The Nassau bet is most usually wagered in match play but can also be applied to many other playing or scoring formats. As with any golf game, players of greatly differing abilities can compete with handicaps being used to determine how many strokes one player must give another.

== Nassau press ==
The Nassau press is a side bet, in addition to the original bet, offered during a Nassau match by the side that is losing in an effort to even their money for either the front nine, back nine or overall. If the player who "presses" (offers the press) then beats his opponent over the remaining holes on a given nine or the overall, he wins the press bet. In effect it is a double-or-nothing proposition. When a side/overall is two or more points down in the match, they may request a press. The opposition has the option to accept or reject the press, although it is usually accepted.
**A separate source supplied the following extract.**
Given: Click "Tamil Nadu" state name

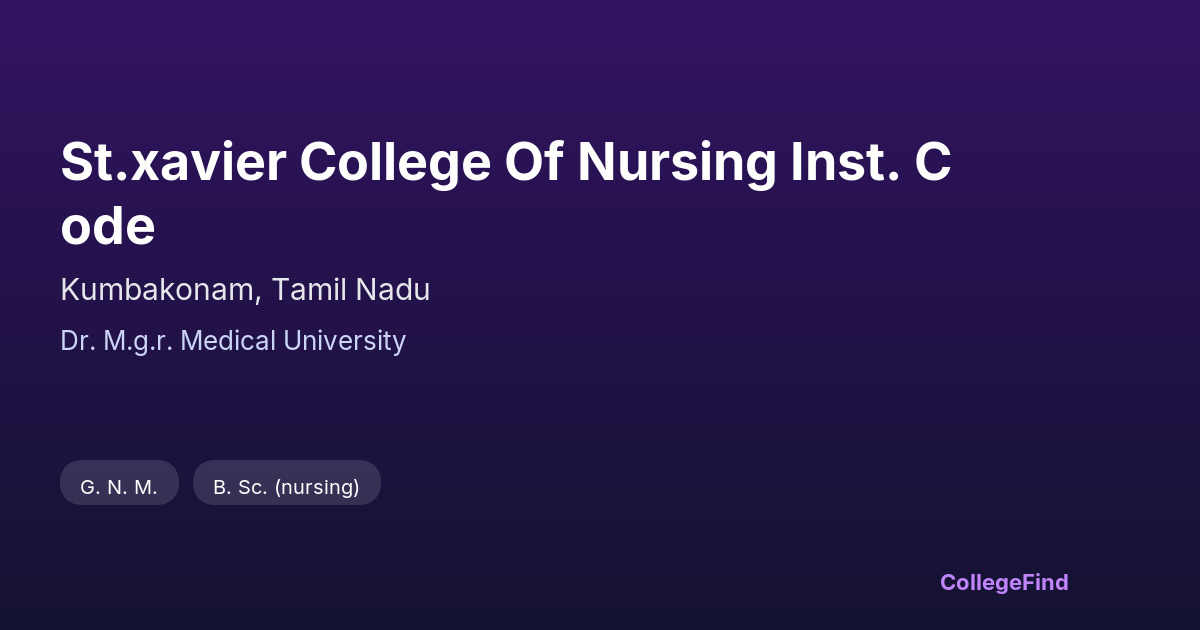Looking at the screenshot, I should [x=351, y=290].
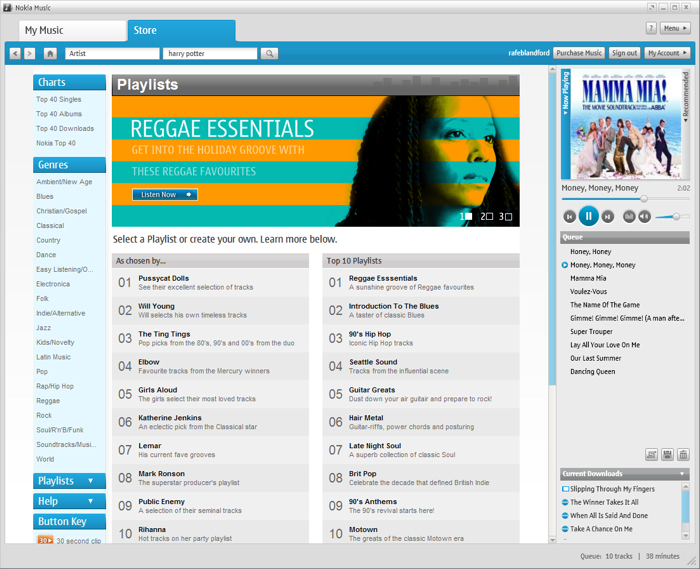Click the volume slider handle

pos(677,216)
The press bet runs for only the remaining holes to be played on either the front nine, back nine holes or overall. In addition, a press on overall (the entire 18 holes) by the losing opponent will continue throughout the match as a new bet even up at the time of the press. Press bets can themselves be pressed if the player falls two points behind on the press bet. The amount of the press bet is the same as the original match bet. For example, in a $2 Nassau, presses are for $2. This is basically a double-or-nothing proposition for the player in the lead.